My name is Callie, I have been married to my husband, Scott for 14 years. I have two amazing stepsons (17 &18) and a beautiful 13 year old daughter. My husband has been in the Army for 15 years. We are from the middle Tennessee area, we lived in San Diego when I was diagnosed.
Sometime in late 2016, at age 31 I found a lump in my left breast, I was always good about doing monthly self checks, I don’t know how I missed it before then.
The lump didn’t feel like what I thought cancer would feel like, it wasn’t like a marble or grape, It was more of a, flat on the bottom, movable lump. I scheduled a well woman’s exam with my primary care doctor immediately, which I rescheduled two times. I am so thankful that although my doctor didn’t think it was anything serious, she wanted to be sure. I was scheduled for a mammogram and ultrasound.
February 3rd, 2017 my husband and I headed to the radiology clinic. I was so scared; I am thankful that my husband was allowed to be with me during the ultrasound. Three days later my doctor called and said they wanted to do a biopsy. She reassured me that it was still probably nothing. I Recently read my ultrasound results that read: Highest Probability of malignancy. The morning of the biopsy, I felt sick. I am so thankful the staff allowed my husband to be in the room for the procedure. I cried before it even started. I wasn’t worried about the pain of the procedure I just knew it was cancer, I even told my husband that I felt like the doctor doing the biopsy thought it was cancer because of things she said to me. The doctor said my results should be back in 3 days, I called my primary care doctor and scheduled an appointment to get my results. I didn’t want to get that kind of news over the phone. The next few days were a blur.
Finally on February 17, 2017 at 5:30pm my husband and I sat waiting for the doctor to come in. I know my doctor dreaded telling me the news. It took forever for her to come in the room, She cried as she said, “it’s cancer, you’re young and we need to hit it hard.” I didn’t even cry. I immediately started planning. I knew we needed to try to get closer to home. When we got home we had to tell our daughter. She was 10 years old at the time. The moment I told her, I saw the innocence within her disappear. Telling our children was the hardest part of this entire journey.
The next few weeks were filled with more mammograms, ultrasounds, MRI’s, genetic testing and meeting the surgical oncologist. During all this testing, my husband was submitting paperwork to have us Compassionately Reassigned to Fort Campbell, Kentucky, one hour from our home town. While we waited on an answer from the Army, we had to keep moving forward with my treatment.
On March 23, 2017 I had a lumpectomy on my left breast and eight lymph nodes removed. The tumor was larger than originally thought, but thankfully my lymph nodes were clear and my amazing surgeon at University of California, San Diego, Dr Sarah Blair was able to get clear margins. I was then officially diagnosed with ER+ PR+ HER2- Stage II Grade 3 invasive ductal carcinoma. After I healed from my surgery, I met with my oncologist to discuss the next steps: chemo, radiation, and beyond. At this point, we were still waiting on an answer from the Army but knew we were also running out of time. There were only so many weeks I could wait after surgery to start chemo.

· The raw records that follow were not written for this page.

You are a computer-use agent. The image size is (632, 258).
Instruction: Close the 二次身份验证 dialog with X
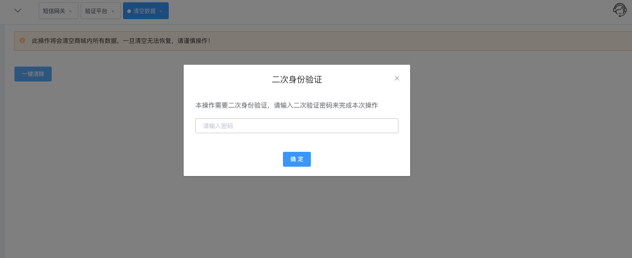(397, 78)
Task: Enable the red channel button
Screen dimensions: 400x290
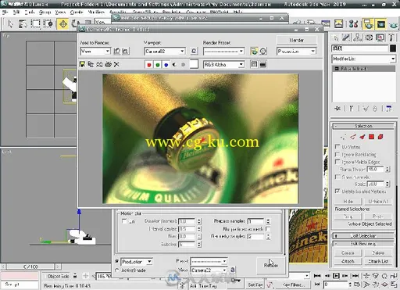Action: pos(149,65)
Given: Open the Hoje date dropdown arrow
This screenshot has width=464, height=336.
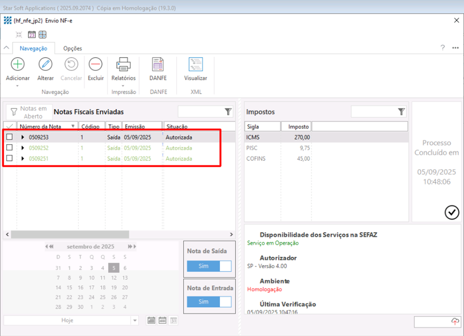Looking at the screenshot, I should (135, 320).
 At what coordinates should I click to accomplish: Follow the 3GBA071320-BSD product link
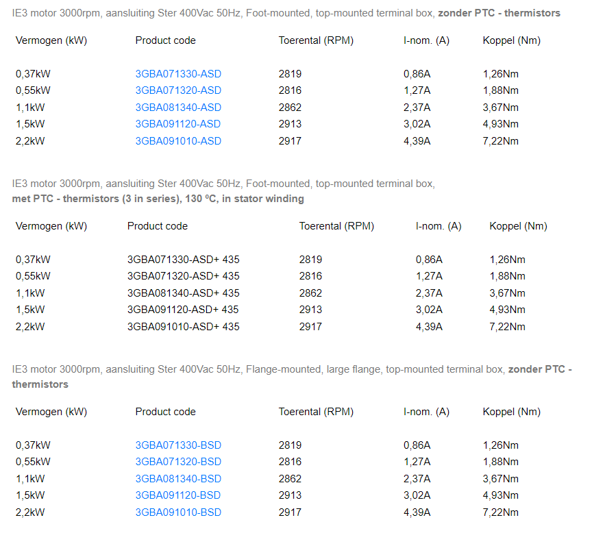click(x=178, y=462)
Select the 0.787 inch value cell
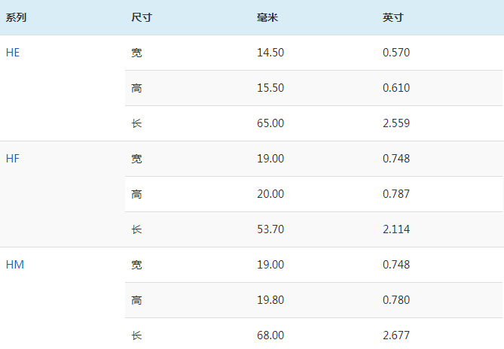The width and height of the screenshot is (504, 349). (396, 194)
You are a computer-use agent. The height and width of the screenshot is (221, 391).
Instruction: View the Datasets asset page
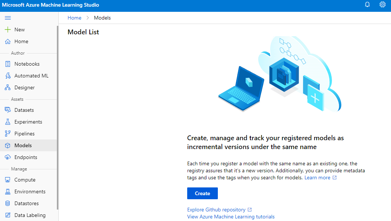[25, 110]
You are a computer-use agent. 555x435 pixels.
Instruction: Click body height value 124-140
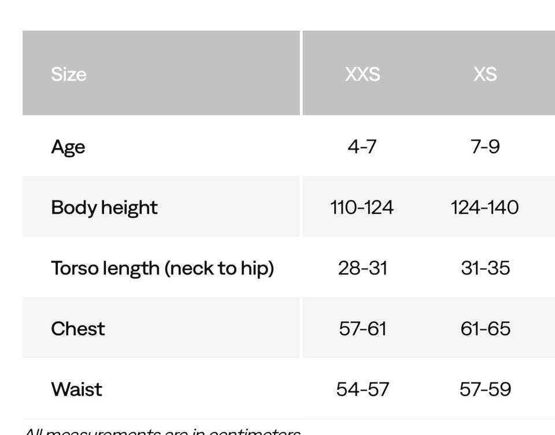point(484,207)
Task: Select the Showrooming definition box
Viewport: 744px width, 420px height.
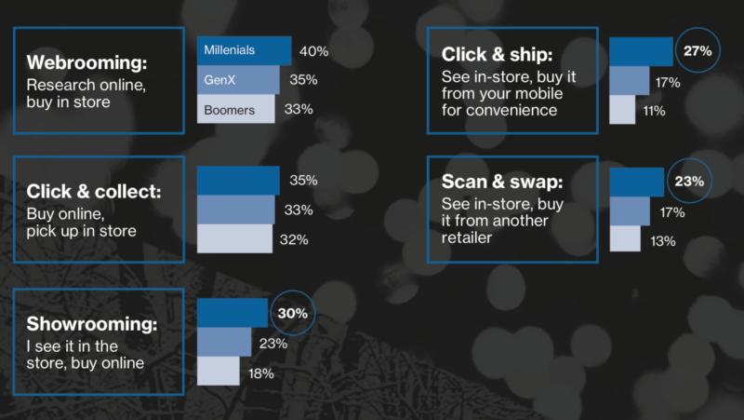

Finally, six weeks after surgery and 2.5 months after my diagnosis, the Army approved a Compassionate Reassignment and within two weeks we were moving back across the country to Fort Campbell, Kentucky. One week after arriving back in Tennessee/Kentucky, I started my first round of chemotherapy.
I received 4 rounds of TC chemotherapy (Taxotere & cyclophosphamide). My first treatment was frightening. I felt like I was just waiting on the side effects to start and I didn’t event really know what to expect. Two weeks after my first treatment my hair started falling out by the handfuls. After putting off the inevitable for days I told my husband that I was ready for him to shave my head. I didn’t want to go to a salon and be told how brave I was, I wasn’t shaving my head because I was brave, I was doing it because I had no choice. I told my husband not to stop no matter how much I cried. We both cried as my hair fell to the floor, it that moment it became real, I was now a cancer patient.
I am thankful for the medication given with chemo to control the side effects. I was given Neulasta 24 hours after every infusion and it was the worst! My body hurt so bad and I ran a fever every time. It was worth the pain because it kept my counts up and my chemo infusions on schedule.
After chemo I did 30 rounds of radiation. My skin was blistered and peeling off by the end. My mind and body were ready to be done.
I will be cancer free, two years on October 1st. I will continue taking Tamoxifen for the next 8 years. I still battle side effects from my treatment and the hormonal therapy that I continue to take, but it is all worth it. I have no doubt that a positive attitude got me through some tough days. “Fake it ’til you make it,” was my motto.
I am forever grateful for my husband, children, and the Lord for getting me through the tough times. My husband was by my side at every appointment because of his fellow soldiers and leaders at Fort Campbell that made sure he could be with me.